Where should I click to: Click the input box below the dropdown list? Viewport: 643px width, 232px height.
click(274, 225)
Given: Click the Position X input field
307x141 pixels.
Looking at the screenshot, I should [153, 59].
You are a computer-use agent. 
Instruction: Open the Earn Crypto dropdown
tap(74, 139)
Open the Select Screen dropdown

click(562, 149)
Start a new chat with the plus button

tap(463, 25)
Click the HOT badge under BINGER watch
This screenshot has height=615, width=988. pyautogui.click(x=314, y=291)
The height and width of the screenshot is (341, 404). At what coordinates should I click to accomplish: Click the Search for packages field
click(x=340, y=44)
————
WHAT YOU WILL DO ▸ The line containing "Click the HOT badge under BINGER watch" and every line after it, through the last one above, should be written out word for word.

EXERCISE ANSWER ▸
Click the HOT badge under BINGER watch
This screenshot has height=615, width=988. pyautogui.click(x=314, y=291)
The height and width of the screenshot is (341, 404). At what coordinates should I click to accomplish: Click the Search for packages field
click(x=340, y=44)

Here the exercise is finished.